- Campaign logo
- Abbreviation: XM
- Leader: Akbar Hashemi Rafsanjani
- Ideology: Moderation
- Release date: 12 February 2016
- 5th Assembly of Experts: 55 / 88

= People's Experts =

People's Experts (خبرگان مردم) is an electoral list published by former Iranian President Akbar Hashemi Rafsanjani to compete against the conservative Society of Seminary Teachers of Qom in the 2016 Iranian Assembly of Experts election.

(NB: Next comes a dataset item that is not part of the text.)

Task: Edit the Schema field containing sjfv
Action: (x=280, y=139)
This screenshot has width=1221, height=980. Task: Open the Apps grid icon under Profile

The list shares 8 out of 16 candidates with the Combatant Clergy Association's list (including Rafsanjani and Ali Movahedi-Kermani) in the most important constituency, Tehran Province. However, Rafsanjani was removed from the Combatant Clergy Association's list, which has three of his harshest critics as its primary leaders: Mohammad Yazdi, Mohammad-Taqi Mesbah-Yazdi and Ahmad Jannati. According to analysts, the purpose of the list was to send a signal that Rafsanjani is still linked to the Combatant Clergy Association's "moderate faction," and his People's Experts list is a "disapproval voting" to the unfavourable Yazdi, Mesbah and Jannati.

== Overlapping lists ==

Three days after the list was published, another list led by Hassan Rouhani, called the "Friends of Moderation," (یاران اعتدال) was published for Tehran. It shared 15 candidates with People's Experts, with Nasrollah Shahabadi replacing Mohammad-Ali Amin. The list was limited to Tehran and did not endorse candidates nationwide. Another similar list made by Pervasive Coalition of Reformists, also known as "The List of Hope," endorsed candidates overlapping with the People's Experts list nationwide.